Trabalho sem registro formal e por conta própria

O mercado de trabalho está em crise, e as consequências deste fato incluem o crescimento de trabalho sem carteira assinada e por conta própria. O avanço do trabalho informal e por conta própria mostra o crescimento da informalidade na economia.
Os chamados “autônomos” são profissionais como advogados e dentistas, porém também há os trabalhadores informais como os vendedores ambulantes.
O ponto é que, em 2015 iniciou um aumento no número desses trabalhadores, e em 2017 superou os que mantém um emprego formalizado . E a taxa só vem crescendo.
Em setembro deste ano, foi quebrado o recorde de informalidade no país, informação confirmada pela mais recente Pesquisa Nacional por Amostra de Domicílio( Pnad-Contínua), disponibilizada pelo Instituto Brasileiro de Geografia e Estatística(IBGE).

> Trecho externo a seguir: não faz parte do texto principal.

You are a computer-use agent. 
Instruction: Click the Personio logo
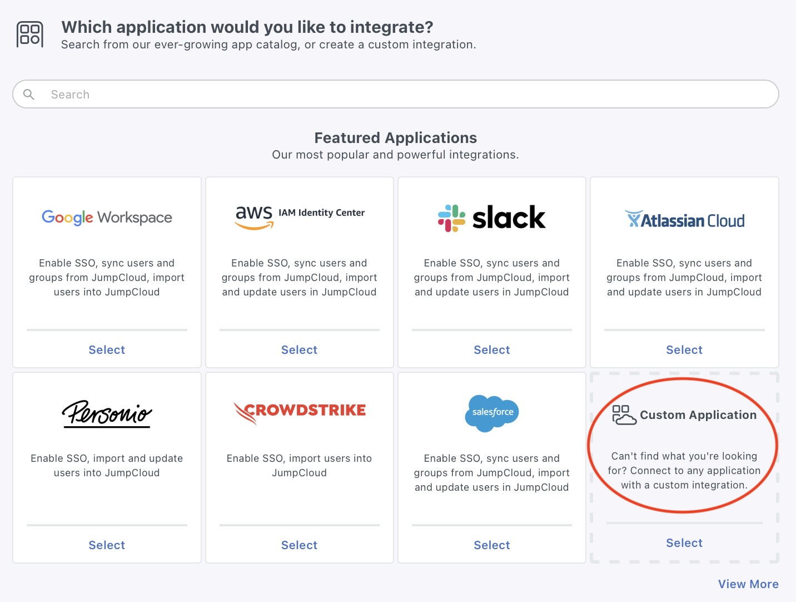click(106, 414)
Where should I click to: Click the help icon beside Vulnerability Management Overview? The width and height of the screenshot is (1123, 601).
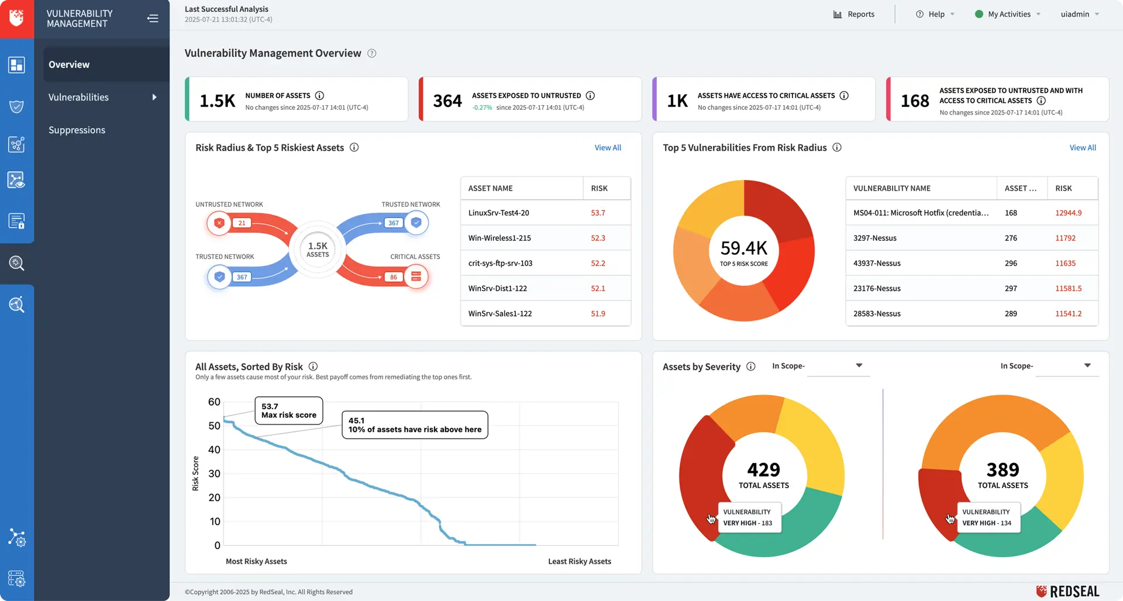click(372, 54)
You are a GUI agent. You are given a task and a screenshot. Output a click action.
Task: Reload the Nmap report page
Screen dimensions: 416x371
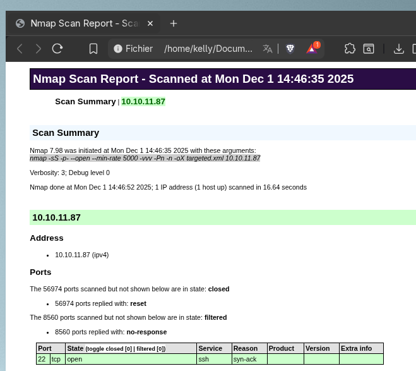[57, 49]
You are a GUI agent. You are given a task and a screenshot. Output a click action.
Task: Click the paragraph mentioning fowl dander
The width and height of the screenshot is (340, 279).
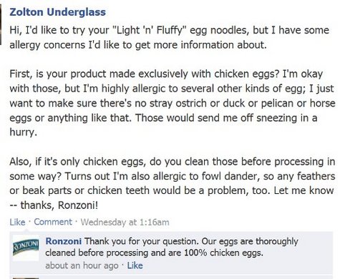click(x=173, y=183)
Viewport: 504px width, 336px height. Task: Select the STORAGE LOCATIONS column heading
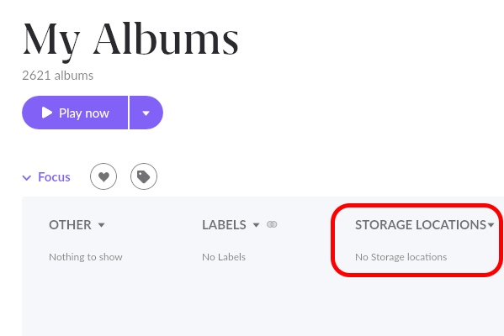pos(421,224)
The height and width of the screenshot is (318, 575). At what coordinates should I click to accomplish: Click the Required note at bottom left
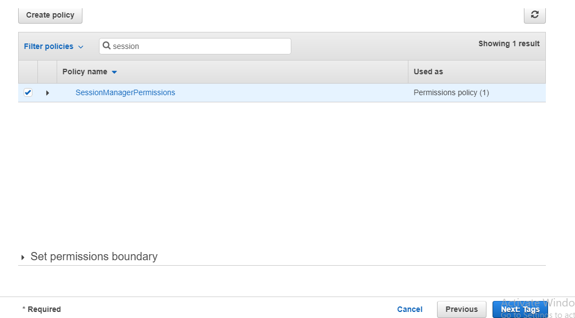pyautogui.click(x=42, y=309)
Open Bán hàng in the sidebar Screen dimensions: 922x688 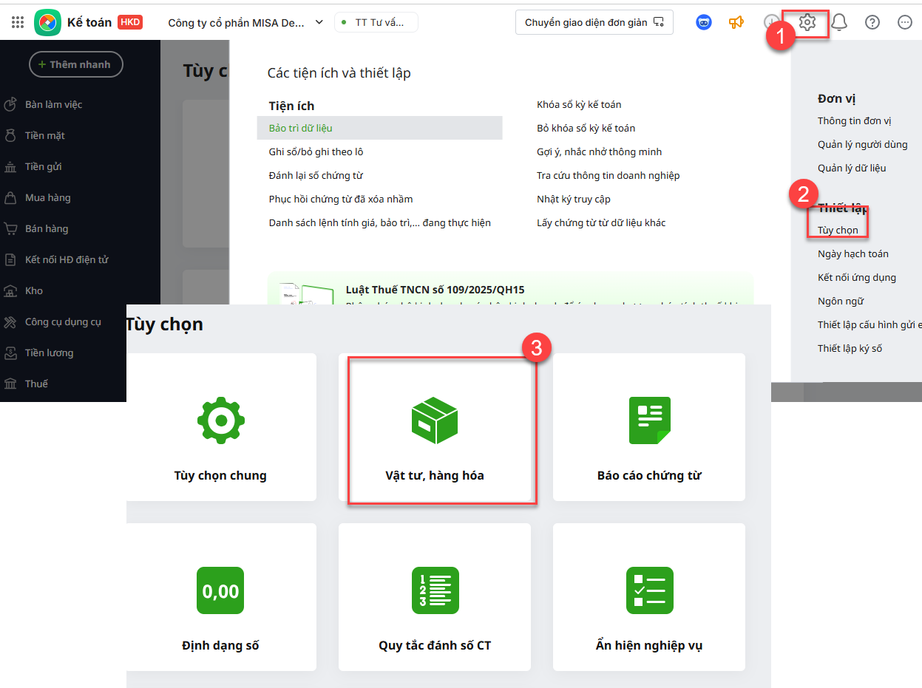tap(47, 228)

O desemprego medido pela pesquisa constata que 12,5 milhões de pessoas buscavam emprego no período da coleta de dados da pesquisa.

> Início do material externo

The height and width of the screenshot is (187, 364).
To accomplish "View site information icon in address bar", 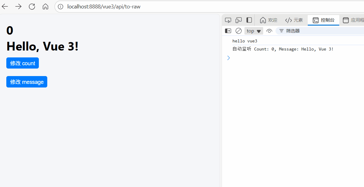I will (61, 7).
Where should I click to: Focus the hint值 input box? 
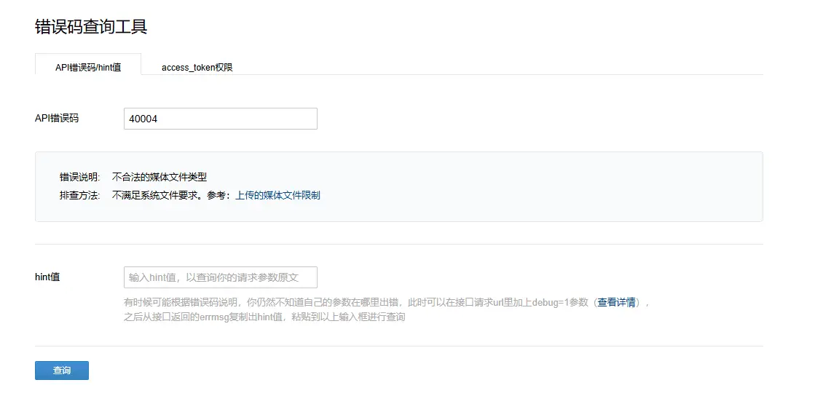(220, 277)
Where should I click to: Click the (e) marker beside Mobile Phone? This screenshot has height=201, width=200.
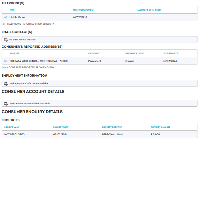6,17
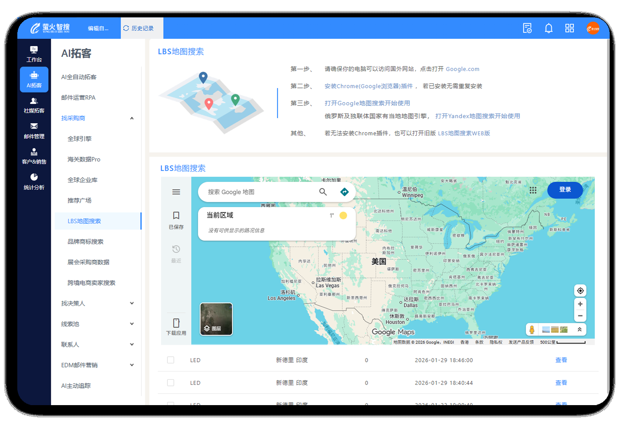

Em março de 2019 o desemprego subiu para 12,7% e atingiu 13, 4 milhões de brasileiros. A saída para muitos, é tentar a sorte por conta própria.

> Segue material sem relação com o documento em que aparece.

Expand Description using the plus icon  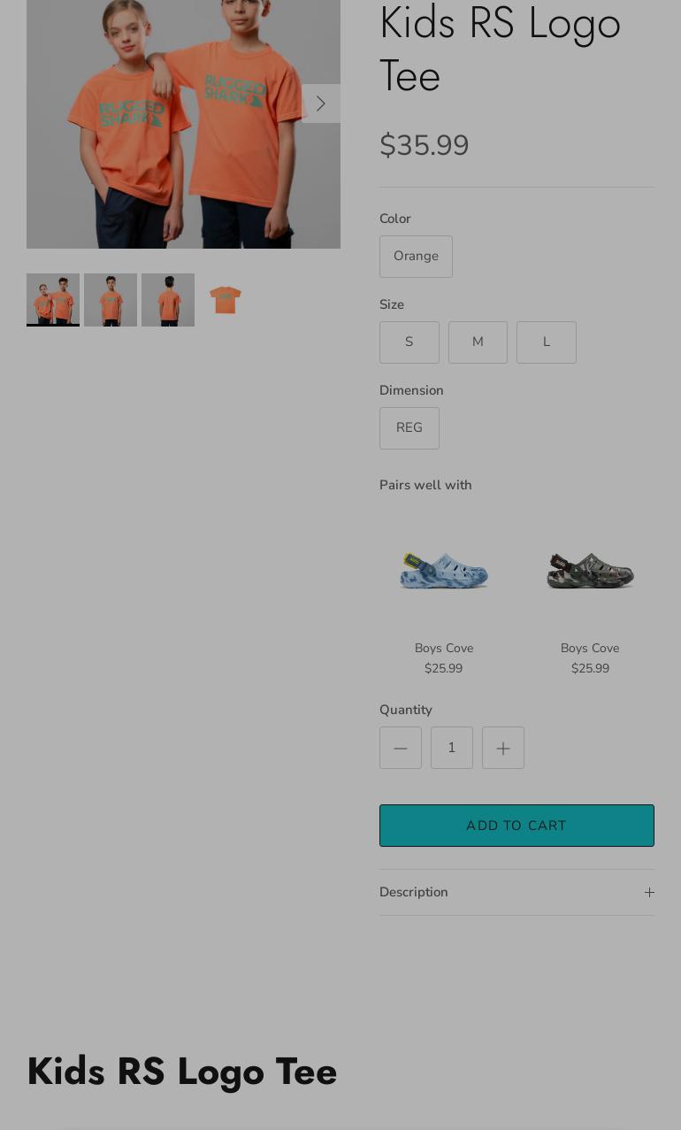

Trabalhando sem direitos, sem renda fixa, sem estabilidade, sem benefícios como o Fundo de Garantia do Tempo de Serviço(FGTS), hora extra remunerada, licença(maternidade ou paternidade), entre outros. Esta é a situação de vendedores ambulantes, Uber, 99, iFood, Rappi e os famosos trabalhadores que vivem de “bicos”. Porém estes trabalhos são dignos, e formas plausíveis de desviar do mercado de trabalho acirrado e em crise.
NOTAS:
- FGTS: fundo criado com o objetivo de proteger o trabalhador que for demitido sem justa causa.
- Pnad: amostra de domicílios brasileiros que investiga diversas características socioeconômicas da sociedade.
- IBGE: Tem a função de retratar o Brasil com informações necessárias ao conhecimento da sua realidade e ao exercício da cidadania.